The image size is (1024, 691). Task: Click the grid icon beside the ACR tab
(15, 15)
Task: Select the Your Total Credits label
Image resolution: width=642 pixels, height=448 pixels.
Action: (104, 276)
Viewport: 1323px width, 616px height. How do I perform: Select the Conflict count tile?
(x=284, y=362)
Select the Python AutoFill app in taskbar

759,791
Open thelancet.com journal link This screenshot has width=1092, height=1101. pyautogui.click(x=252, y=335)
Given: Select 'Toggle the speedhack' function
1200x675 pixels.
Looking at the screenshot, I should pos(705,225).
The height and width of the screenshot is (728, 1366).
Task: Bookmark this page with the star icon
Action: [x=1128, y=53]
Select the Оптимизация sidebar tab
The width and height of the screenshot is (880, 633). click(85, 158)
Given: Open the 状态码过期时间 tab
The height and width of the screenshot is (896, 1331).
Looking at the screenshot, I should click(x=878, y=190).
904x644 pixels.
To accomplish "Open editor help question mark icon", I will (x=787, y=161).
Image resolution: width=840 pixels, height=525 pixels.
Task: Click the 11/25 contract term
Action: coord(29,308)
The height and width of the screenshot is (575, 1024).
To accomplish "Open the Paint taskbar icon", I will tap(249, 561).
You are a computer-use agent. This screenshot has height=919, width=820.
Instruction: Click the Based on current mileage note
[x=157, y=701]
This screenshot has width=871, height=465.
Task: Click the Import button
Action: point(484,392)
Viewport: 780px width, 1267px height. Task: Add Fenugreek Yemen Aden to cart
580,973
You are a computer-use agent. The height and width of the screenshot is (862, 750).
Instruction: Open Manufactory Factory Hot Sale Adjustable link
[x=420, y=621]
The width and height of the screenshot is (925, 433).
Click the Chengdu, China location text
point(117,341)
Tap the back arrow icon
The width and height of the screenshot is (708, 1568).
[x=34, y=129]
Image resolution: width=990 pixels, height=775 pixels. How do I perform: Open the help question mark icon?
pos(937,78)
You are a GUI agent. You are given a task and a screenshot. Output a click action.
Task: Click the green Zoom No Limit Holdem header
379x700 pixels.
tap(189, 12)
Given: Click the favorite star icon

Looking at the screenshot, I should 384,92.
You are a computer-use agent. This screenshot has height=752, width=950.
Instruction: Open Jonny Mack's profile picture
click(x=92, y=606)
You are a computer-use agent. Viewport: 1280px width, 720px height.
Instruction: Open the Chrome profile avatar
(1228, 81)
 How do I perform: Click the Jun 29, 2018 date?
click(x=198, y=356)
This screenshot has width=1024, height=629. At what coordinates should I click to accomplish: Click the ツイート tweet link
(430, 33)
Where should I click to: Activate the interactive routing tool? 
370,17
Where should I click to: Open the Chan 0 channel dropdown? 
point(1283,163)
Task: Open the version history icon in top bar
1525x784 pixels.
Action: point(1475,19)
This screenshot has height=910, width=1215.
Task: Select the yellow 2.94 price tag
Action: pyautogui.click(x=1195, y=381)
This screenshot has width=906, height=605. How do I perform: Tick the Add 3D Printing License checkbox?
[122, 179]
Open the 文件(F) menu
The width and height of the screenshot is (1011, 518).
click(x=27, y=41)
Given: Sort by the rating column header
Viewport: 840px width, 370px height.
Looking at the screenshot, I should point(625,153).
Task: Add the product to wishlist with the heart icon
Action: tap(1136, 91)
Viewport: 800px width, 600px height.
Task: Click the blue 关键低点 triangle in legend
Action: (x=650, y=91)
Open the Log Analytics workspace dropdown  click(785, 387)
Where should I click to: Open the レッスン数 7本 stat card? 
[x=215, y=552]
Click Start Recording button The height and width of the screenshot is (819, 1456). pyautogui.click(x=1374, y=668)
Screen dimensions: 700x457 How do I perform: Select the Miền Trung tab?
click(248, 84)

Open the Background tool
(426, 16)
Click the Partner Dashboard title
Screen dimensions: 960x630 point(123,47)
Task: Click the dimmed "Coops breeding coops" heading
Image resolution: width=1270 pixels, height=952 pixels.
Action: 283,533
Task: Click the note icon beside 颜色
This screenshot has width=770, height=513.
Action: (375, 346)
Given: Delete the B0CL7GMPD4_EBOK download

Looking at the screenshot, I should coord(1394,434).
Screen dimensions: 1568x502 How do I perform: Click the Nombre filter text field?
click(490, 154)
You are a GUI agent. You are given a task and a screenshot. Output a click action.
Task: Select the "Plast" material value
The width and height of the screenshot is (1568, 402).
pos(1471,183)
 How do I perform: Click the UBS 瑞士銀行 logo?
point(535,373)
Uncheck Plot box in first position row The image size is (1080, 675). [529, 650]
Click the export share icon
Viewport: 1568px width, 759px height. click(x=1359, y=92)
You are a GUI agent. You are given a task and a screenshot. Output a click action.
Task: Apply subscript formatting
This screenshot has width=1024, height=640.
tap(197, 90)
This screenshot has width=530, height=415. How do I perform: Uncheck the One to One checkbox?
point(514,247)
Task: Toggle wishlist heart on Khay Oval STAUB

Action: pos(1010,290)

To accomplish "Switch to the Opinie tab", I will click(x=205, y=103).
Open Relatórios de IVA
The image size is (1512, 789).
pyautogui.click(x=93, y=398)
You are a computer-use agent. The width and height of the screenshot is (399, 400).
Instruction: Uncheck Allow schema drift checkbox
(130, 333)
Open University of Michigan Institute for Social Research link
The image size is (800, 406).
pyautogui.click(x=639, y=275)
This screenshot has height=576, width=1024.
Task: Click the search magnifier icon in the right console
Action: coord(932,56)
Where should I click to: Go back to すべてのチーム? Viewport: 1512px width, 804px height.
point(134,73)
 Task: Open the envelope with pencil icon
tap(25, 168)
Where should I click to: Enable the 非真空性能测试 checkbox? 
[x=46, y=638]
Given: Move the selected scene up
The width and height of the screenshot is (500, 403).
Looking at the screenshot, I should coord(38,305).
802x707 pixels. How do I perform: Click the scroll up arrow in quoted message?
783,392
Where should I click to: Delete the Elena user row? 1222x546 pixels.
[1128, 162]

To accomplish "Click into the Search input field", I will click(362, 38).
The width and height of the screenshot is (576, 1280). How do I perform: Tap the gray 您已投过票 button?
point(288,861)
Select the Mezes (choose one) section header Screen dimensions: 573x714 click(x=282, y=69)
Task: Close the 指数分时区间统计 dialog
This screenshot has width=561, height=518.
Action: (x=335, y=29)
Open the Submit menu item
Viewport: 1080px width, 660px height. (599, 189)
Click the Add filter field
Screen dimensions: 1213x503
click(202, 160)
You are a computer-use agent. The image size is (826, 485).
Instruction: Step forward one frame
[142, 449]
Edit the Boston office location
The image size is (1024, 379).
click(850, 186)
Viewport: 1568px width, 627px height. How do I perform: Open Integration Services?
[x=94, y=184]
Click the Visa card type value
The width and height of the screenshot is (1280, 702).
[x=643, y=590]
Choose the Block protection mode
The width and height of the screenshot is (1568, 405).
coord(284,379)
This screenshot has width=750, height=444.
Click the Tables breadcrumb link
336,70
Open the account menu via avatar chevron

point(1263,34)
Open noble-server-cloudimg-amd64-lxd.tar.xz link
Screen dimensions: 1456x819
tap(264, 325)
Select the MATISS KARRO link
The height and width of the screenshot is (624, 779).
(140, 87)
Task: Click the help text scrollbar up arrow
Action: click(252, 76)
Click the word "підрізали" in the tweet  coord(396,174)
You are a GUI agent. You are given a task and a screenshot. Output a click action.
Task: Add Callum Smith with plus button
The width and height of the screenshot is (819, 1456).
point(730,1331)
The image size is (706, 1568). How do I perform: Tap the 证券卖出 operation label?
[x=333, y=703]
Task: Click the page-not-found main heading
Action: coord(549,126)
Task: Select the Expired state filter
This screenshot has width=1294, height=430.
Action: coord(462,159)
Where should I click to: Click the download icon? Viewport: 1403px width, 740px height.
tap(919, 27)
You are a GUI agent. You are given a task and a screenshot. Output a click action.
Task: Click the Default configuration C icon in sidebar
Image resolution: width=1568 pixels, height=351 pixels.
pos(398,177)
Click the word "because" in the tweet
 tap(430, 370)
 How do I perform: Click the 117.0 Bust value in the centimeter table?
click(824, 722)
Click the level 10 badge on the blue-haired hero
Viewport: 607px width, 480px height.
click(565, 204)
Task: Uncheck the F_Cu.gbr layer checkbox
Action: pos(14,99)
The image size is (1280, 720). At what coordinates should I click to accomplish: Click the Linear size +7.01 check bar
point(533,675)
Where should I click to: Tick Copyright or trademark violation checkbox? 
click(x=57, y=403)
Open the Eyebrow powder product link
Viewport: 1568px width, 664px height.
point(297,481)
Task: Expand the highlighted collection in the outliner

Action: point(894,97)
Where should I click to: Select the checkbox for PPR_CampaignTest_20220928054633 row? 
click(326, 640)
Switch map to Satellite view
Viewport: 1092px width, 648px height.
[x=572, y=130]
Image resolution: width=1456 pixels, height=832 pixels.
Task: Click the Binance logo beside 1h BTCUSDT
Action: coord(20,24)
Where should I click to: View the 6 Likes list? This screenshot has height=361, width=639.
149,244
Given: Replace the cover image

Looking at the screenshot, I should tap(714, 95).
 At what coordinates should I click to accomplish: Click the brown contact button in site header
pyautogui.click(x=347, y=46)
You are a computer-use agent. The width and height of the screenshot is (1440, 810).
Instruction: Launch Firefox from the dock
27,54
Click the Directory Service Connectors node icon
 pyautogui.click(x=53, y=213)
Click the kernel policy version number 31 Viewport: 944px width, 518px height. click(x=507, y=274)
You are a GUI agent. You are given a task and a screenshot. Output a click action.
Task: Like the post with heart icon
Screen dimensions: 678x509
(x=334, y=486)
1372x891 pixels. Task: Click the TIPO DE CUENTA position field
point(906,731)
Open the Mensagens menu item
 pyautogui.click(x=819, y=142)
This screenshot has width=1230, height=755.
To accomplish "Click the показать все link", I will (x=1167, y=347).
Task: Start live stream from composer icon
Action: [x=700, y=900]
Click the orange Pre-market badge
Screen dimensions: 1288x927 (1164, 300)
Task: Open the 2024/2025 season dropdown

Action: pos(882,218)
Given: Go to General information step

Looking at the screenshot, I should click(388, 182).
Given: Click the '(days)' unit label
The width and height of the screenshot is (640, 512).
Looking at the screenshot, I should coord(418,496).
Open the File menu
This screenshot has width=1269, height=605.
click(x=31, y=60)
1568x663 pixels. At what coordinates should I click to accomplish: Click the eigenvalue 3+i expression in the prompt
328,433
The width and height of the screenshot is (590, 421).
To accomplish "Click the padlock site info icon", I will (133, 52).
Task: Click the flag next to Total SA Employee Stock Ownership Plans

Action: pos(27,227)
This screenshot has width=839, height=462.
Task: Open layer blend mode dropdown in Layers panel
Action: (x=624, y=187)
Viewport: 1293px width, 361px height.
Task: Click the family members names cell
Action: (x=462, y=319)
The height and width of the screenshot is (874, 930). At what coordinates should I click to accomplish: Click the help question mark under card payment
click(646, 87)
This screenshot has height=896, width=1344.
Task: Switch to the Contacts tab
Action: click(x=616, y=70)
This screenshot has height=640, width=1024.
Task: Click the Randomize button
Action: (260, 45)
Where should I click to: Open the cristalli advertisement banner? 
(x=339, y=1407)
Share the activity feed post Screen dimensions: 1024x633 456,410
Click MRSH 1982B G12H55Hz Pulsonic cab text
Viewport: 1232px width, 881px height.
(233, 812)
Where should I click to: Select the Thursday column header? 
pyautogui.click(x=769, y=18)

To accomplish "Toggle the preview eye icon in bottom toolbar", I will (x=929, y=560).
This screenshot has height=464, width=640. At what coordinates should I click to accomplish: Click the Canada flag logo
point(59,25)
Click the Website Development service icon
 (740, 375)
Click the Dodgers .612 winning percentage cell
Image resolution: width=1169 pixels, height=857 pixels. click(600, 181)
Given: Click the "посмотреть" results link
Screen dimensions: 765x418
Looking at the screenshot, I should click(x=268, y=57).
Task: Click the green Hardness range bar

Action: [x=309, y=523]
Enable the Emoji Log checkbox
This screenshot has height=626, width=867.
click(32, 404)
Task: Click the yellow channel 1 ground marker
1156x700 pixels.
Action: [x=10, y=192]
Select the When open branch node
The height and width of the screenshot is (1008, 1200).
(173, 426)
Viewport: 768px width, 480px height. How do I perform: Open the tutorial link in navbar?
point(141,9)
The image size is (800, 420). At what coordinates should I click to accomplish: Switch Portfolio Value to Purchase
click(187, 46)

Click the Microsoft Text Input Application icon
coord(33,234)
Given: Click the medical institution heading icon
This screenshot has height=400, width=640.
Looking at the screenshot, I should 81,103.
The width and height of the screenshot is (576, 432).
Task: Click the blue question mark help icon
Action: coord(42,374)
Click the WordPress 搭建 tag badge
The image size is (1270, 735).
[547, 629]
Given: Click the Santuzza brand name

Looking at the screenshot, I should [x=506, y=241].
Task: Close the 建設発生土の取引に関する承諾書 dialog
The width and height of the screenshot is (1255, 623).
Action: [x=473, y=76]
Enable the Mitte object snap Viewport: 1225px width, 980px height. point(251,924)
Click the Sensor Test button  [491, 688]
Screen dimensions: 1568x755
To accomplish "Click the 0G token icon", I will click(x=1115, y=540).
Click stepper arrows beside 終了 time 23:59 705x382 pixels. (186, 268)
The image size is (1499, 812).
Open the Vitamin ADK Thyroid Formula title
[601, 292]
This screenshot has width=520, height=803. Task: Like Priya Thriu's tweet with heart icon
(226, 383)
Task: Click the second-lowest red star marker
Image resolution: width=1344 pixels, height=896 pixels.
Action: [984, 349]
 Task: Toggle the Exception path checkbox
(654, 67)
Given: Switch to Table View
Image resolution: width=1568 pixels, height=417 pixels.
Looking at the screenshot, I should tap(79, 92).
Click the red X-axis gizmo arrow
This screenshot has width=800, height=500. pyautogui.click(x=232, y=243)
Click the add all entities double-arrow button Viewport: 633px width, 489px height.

::::

What you need to do: Duplicate the data above, starting at the line that contains "Where should I click to: Select the checkbox" and ending at the line that contains "Click the kernel", with both of those lines included.

Problem solution:
Where should I click to: Select the checkbox for PPR_CampaignTest_20220928054633 row? 
click(326, 640)
Switch map to Satellite view
Viewport: 1092px width, 648px height.
[x=572, y=130]
Image resolution: width=1456 pixels, height=832 pixels.
Task: Click the Binance logo beside 1h BTCUSDT
Action: coord(20,24)
Where should I click to: View the 6 Likes list? This screenshot has height=361, width=639.
149,244
Given: Replace the cover image

Looking at the screenshot, I should tap(714, 95).
 At what coordinates should I click to accomplish: Click the brown contact button in site header
pyautogui.click(x=347, y=46)
You are a computer-use agent. The width and height of the screenshot is (1440, 810).
Instruction: Launch Firefox from the dock
27,54
Click the Directory Service Connectors node icon
 pyautogui.click(x=53, y=213)
Click the kernel policy version number 31 Viewport: 944px width, 518px height. click(x=507, y=274)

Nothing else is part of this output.